Safety nets are as old as time. The Greeks had olive oil, which they stockpiled for old age, when they could trade it for desired goods. The Old English set up poor houses to feed and clothe not just the poor, but the old. Reactionary forces, also as old as time, wanted to discourage the poor and the old from taking advantage of this safety net, so they required Poor House participants to wear a huge P on their chests.
In America, we must be ever vigilant about protecting Social Security, which means that the question of solvency must be addressed now, urgently, before the insolvency meme spirals out of control.
If it hadn't been for the people raising alarm, jamming phone lines to their congressional reps, President Bush " roaming the countryside with his free market blather - might have succeeded in privatizing our retirement money in a collapsing stock market, replete with auction rated securities frozen at auction and real estate mutual funds buried by toxic mortgages in Las Vegas.
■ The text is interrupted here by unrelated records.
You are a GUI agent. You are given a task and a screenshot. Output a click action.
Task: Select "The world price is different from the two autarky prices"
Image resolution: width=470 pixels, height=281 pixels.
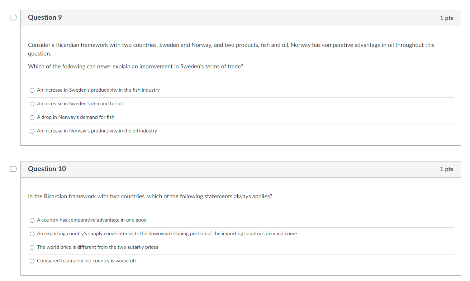(x=32, y=247)
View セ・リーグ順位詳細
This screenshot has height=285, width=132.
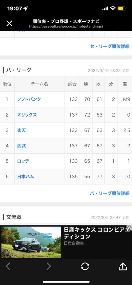click(x=110, y=46)
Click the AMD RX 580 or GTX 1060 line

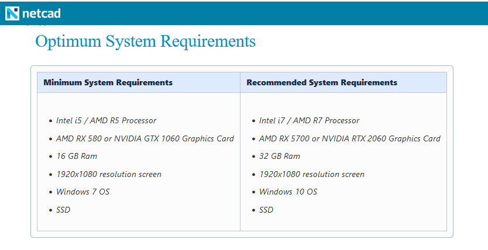tap(145, 138)

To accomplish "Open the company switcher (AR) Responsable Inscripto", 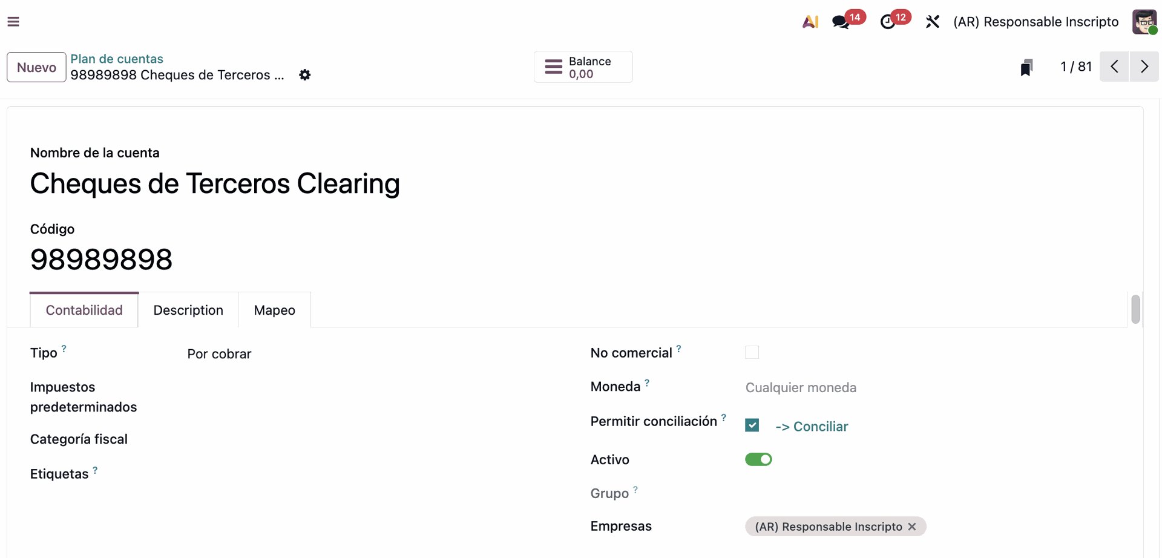I will pyautogui.click(x=1036, y=22).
But the beat goes on " Senator George Voinovich, (R-Ohio), the guy who literally turned the lights off to shut down a committee hearing on constitutional rights violations, teamed up with Senator Joe Lieberman (I-Conn), the once-Democrat who introduced John McCain as the Republican Presidential nominee, to push legislation appointing a study commission reminiscent of the 1981 Greenspan Commission to overhaul Social Security. From Voinovich's press release " "The proposal, dubbed the SAFE (Securing America's Future Economy) Commission Act, seeks to establish a commission that will examine our tax and entitlement programs. The hope is that the commission will offer recommendations on how to reform a system the senators deemed unsustainable and irresponsible.
The senators say they reserve the right to attach the "study commission proposal as an amendment to a relevant bill.
Trouble in River City.
Under the proposal, an 18-member bipartisan committee, four lay people, and two members of the executive branch, will study the situation for one year before making recommendations that Congress will then accept or reject as a package deal " an up or down vote, take it or leave it. Lieberman said "a special commission with fast track procedures is needed in this case because of the political difficulty of making such sweeping changes.
With enough fear-mongering, you might convince congress members who went along with the Iraq invasion and overnight bank bail-outs to approve a study commission's recommendation phasing in social security cuts over a ten year period -- until suddenly the country wakes up, opens its eyes and finds the entitlement program is at best an anemic image of its former self.